При всем обилии программ, как подчеркивал Сергей Васильев, «ни одна другая группа экономистов не смогла предложить никакой конструктивной непротиворечивой программы». И эта группа была сыгранной минимум за 10 лет командой. Вот что еще важно – ни в одной другой науке не было сообщества, системно занимавшегося восполнением пробелов в знаниях, изучением реальной, а не воображаемой или описанной в XIX веке экономики и системно строившего программу преобразований. Философы, даже лучшие из них, так и не вышли за пределы марксизма. Юристы не сделали ни одного шага на пути проектирования возможных преобразований. Когда этот сюжет обсуждают с Анатолием Чубайсом, он начинает заметно нервничать и злиться и просит назвать не то что группу, а фигуру из числа интеллектуалов, которые бы понимали, как должны развиваться государство и общество, с какими вызовами они могли бы столкнуться. Аргумент, что во времена СССР этим заняться никому и в голову не приходило, не принимается: «Но мы же это сделали!»

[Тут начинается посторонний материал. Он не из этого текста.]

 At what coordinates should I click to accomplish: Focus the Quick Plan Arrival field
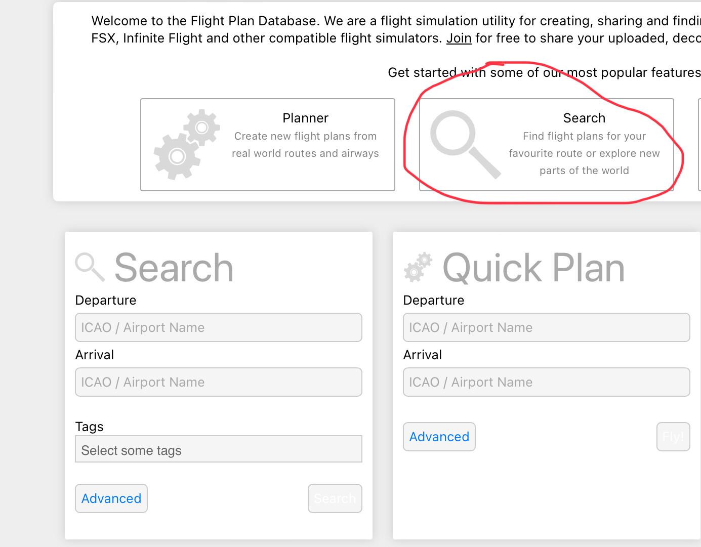coord(546,382)
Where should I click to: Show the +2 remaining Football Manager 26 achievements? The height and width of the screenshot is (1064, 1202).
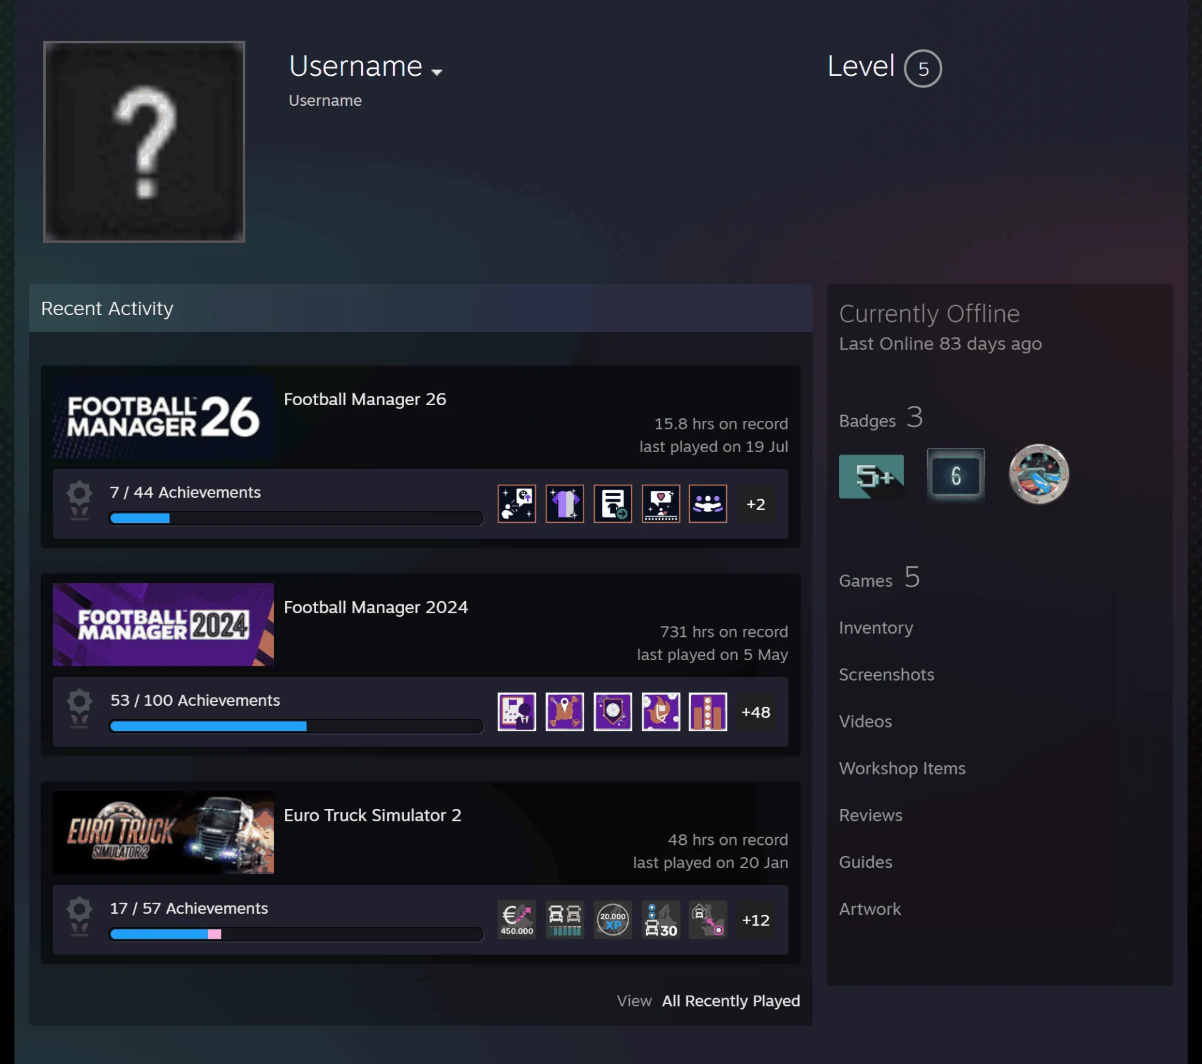[756, 504]
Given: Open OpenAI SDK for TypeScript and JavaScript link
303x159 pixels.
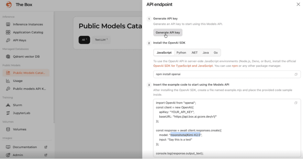Looking at the screenshot, I should point(183,66).
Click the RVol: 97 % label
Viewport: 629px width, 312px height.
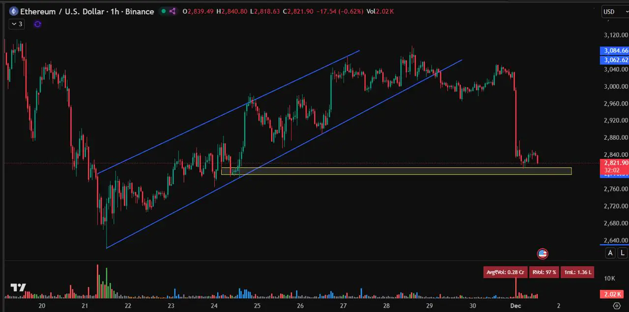coord(544,272)
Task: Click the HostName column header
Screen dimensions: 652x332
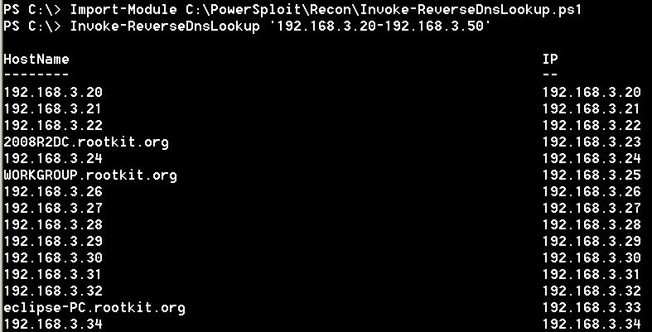Action: click(36, 59)
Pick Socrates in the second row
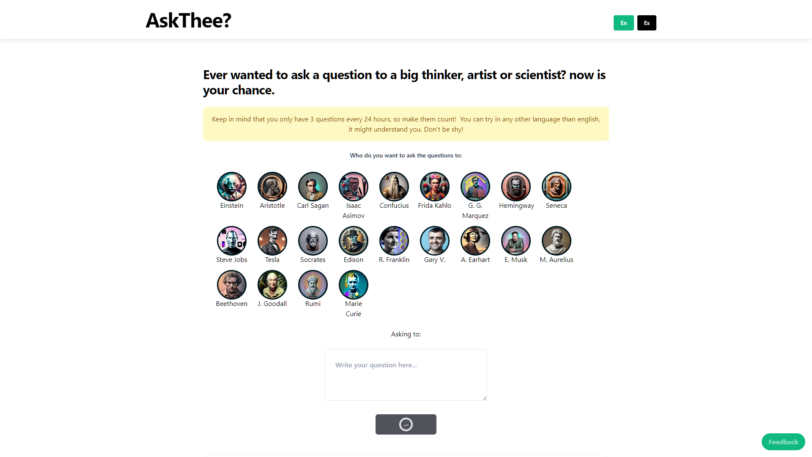 [x=313, y=240]
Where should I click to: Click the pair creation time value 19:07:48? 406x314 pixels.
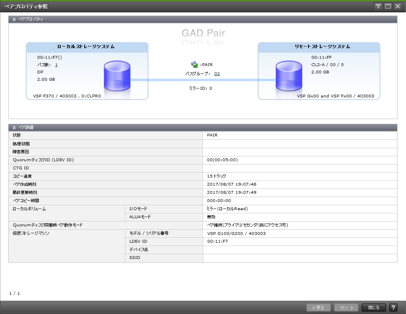tap(231, 184)
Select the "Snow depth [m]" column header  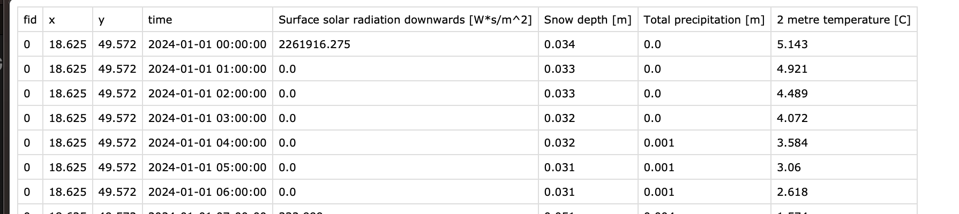[588, 20]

В этом есть своя правда. Не говоря уже о том, что, если бы было серьезное оппонирование на уровне команды Гайдара, можно было избежать каких-то ошибок или ненужных компромиссов. Но оппонирования на том уровне аргументации, с которым работала группа 15-й дачи, не было.
Васильев приводит и еще один, несколько неожиданный, но серьезный аргумент: «Более того, на короткий период команда Гайдара даже получила то превосходство над своими политическими противниками, что никто из них не мог понять язык, на котором была сформулирована предложенная политика, и, соответственно, саму ее суть».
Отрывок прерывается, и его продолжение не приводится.